# [Problem requirements]
Write out, word for word, the part of the Hadoop installation article below that runs from "Below are the" up to and including "a Master-Slave architecture.".

# [Text block]
• Post author:
  • Post category:Hadoop
  • Post last modified:March 27, 2024
  • Reading time:16 mins read

Below are the steps of Apache Hadoop Installation on a Linux Ubuntu server, if you have a windows laptop with enough memory, you can create 4 virtual machines by using Oracle Virtual Box and install Ubuntu on these VM’s. This article assumes you have Ubuntu OS running and doesn’t explain how to create VM’s and install Ubuntu.

Apache Hadoop is an open-source distributed storing and processing framework that is used to execute large data sets on commodity hardware; Hadoop natively runs on Linux operating system, in this article I will explain step by step Apache Hadoop installation version (Hadoop 3.1.1) on a multi-node cluster on Ubuntu (one name node and 3 data nodes).

Hadoop has two main components storage and processing; HDFS is used as a distributed storage and MapReduce/Yarn is used for processing.

HDFS is a Distributed File System store in Hadoop which is a Master-Slave architecture.

# [Extracted entries]
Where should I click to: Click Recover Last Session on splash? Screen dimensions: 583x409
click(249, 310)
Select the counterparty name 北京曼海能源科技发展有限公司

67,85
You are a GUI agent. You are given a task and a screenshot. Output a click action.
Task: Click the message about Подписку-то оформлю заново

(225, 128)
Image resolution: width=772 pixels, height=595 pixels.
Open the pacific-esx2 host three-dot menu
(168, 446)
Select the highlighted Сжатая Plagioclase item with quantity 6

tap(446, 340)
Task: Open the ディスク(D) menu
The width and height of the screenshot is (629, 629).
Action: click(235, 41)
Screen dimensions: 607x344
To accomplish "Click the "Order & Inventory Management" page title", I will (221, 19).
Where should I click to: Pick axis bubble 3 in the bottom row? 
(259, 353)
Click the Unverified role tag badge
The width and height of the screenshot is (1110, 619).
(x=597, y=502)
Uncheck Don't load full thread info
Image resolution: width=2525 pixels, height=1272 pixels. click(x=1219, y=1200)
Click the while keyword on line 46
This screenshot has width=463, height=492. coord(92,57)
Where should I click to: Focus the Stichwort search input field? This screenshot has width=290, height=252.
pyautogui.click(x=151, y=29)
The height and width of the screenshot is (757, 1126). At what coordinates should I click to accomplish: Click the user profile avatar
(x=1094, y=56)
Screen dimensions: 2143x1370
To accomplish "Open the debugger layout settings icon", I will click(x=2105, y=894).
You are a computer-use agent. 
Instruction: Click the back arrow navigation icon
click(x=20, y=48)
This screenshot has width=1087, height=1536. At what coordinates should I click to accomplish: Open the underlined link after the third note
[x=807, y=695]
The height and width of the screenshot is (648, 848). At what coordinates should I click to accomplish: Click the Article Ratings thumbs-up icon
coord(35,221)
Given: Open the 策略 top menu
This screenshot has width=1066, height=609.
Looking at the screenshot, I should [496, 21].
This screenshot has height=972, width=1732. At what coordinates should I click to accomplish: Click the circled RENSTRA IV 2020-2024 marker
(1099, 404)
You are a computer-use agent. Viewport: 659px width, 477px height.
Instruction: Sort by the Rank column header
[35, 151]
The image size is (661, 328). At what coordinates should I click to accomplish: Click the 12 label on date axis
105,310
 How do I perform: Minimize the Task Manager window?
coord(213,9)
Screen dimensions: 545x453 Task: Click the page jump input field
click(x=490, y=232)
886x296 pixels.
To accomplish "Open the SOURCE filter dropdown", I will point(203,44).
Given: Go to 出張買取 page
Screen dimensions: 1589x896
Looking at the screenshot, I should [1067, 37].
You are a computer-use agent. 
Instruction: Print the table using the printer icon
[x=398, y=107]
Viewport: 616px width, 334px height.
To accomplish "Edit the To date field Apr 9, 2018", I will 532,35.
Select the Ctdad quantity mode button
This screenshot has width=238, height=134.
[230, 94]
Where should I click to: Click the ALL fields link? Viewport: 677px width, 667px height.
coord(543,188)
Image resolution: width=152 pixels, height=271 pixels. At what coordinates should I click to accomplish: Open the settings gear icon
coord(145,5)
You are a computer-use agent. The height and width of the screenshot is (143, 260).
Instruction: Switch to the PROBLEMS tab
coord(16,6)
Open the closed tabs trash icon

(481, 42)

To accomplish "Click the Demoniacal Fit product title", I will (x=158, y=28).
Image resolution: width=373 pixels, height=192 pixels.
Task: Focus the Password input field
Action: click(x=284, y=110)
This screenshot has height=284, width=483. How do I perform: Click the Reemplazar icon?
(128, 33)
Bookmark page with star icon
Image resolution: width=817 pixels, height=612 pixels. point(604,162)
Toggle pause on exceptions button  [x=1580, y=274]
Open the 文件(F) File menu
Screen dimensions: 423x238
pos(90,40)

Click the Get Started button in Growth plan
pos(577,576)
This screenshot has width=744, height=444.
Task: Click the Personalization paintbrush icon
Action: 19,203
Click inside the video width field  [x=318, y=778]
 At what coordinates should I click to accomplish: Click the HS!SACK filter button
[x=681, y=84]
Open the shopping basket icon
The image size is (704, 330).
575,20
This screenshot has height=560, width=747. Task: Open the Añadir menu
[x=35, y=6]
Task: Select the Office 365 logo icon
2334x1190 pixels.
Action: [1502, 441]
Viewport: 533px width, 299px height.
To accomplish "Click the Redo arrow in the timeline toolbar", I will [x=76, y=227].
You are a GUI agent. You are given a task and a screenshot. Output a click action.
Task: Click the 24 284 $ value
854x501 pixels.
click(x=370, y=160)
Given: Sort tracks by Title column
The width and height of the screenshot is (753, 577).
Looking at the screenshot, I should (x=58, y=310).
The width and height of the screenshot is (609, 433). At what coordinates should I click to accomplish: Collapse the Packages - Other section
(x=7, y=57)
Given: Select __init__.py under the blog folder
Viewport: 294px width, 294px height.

# [Written reply]
Below are the steps of Apache Hadoop Installation on a Linux Ubuntu server, if you have a windows laptop with enough memory, you can create 4 virtual machines by using Oracle Virtual Box and install Ubuntu on these VM’s. This article assumes you have Ubuntu OS running and doesn’t explain how to create VM’s and install Ubuntu.

Apache Hadoop is an open-source distributed storing and processing framework that is used to execute large data sets on commodity hardware; Hadoop natively runs on Linux operating system, in this article I will explain step by step Apache Hadoop installation version (Hadoop 3.1.1) on a multi-node cluster on Ubuntu (one name node and 3 data nodes).

Hadoop has two main components storage and processing; HDFS is used as a distributed storage and MapReduce/Yarn is used for processing.

HDFS is a Distributed File System store in Hadoop which is a Master-Slave architecture.